阅读节选>
┌──
程少波，宋 阳，杨巽喆，马 啸，周永红,3，张海琴,3

（1.四川农业大学小麦研究所, 四川 成都 611130；2.四川农业大学草业科技学院, 四川 成都 611130；3.西南作物基因资源发掘与利用国家重点实验室, 四川 成都 611130）

多花黑麦草（Lolium multiflorum)，又称一年生黑麦草、意大利黑麦草，是一种冷季型优良牧草，具有生长迅速、产草量高、适口性好、消化率高等特点，具有较高的经济价值，在欧洲、亚洲、非洲等世界各地种植[1]。截至2021 年，我国共审定登记一年生黑麦草品种19 个，其中，育成品种仅5 个[2]。一年生黑麦草是异花授粉植物，种内不同种质间会发生频繁的基因交流，导致某一品种不同种子之间的基因构成可能都不相同[3-4]。随着国家粮改饲及退耕还林还草政策的全面实施，我国各大牧区对优良一年生黑麦草种质的需求日益增长，但目前市场上销售的一年生黑麦草品种种子混杂，质量较差，品种的一致性也表现较弱，导致农牧民难以按照生产需求选择合适的品种。因此，对一年生黑麦草品种的正确鉴定显得尤为重要。
└──
所给资料>
┌──
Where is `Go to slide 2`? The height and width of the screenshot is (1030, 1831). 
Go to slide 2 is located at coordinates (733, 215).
└──
┌──
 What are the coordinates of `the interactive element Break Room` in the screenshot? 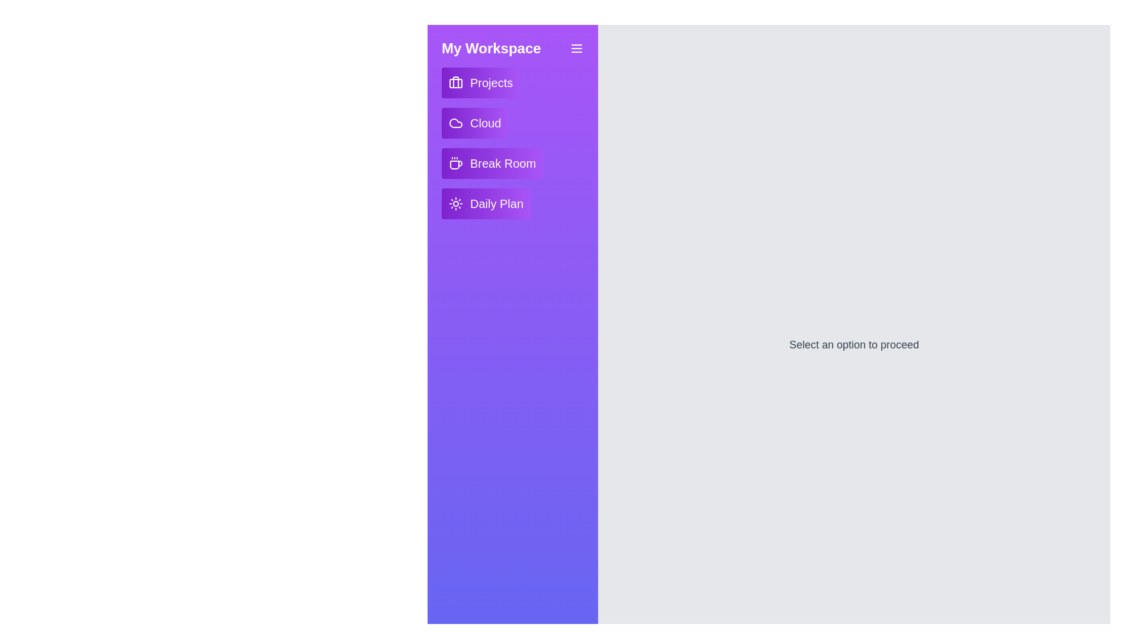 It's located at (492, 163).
└──
任务清单>
A - 判断下列说法是否与多花黑麦草节选相符，逐条回答"是"或"否"，并原文引出起决定作用的词句：(i) 多花黑麦草是一种暖季型牧草；(ii) 截至2021年，我国审定登记的一年生黑麦草品种中，育成品种只有5个；(iii) 一年生黑麦草是自花授粉植物。
B - 根据多花黑麦草节选，说明为什么同一品种不同种子之间的基因构成可能都不相同，用一到三句话作答。
C - 请从多花黑麦草节选的最后一句之后接着续写。
所给资料中的各行与多花黑麦草节选内容无关。

任务答案>
A -
(i) 否。"是一种冷季型优良牧草"
(ii) 是。"其中，育成品种仅5 个"
(iii) 否。"一年生黑麦草是异花授粉植物"

B - 因为一年生黑麦草是异花授粉植物，种内不同种质之间会发生频繁的基因交流。

C -
牧草品种鉴定主要有形态学、物理化学、生化和DNA 指纹图谱等不同方法[5]。目前形态学鉴定方法主要是DUS 测试鉴定法，主要包括特异性（distinctness)、一致性（uniformity)和稳定性（stability)测试[6]，但是DUS 鉴定法存在一定的弊端，测试周期长、耗费大量人力和物力且结果易受环境影响；DNA 分子标记鉴定法从DNA 分子角度鉴别不同品种，多态性高、操作简便、鉴定结果精准可靠。牧草品种大多来源于野生种驯化和优势品种杂交[7]，SSR 标记具有稳定性好、共显性及多态性高等特点，被广泛应用于牧草的指纹图谱构建。赵闫闫等[8]利用早熟禾基因组中开发出来的3 对多态性SSR引物对18 个早熟禾（Poa annua)品种进行指纹图谱构建；陈冬明等[9]利用引物EST-SSR750 构建了9个鸭茅（Dactylis glomerata)材料的指纹图谱；SSR标记在一年生黑麦草品种鉴定中得到了广泛应用[10-12]。罗永聪等[10]从来自一年生黑麦草基因组中的100 对SSR 引物中筛选出12 对引物。这12 对引物多态性高，其中引物LMgSSR15-08C 在多个品种中具有特征谱带，这12 对引物将21 份黑麦草分为三大类，可用作构建多花黑麦草品种指纹图谱。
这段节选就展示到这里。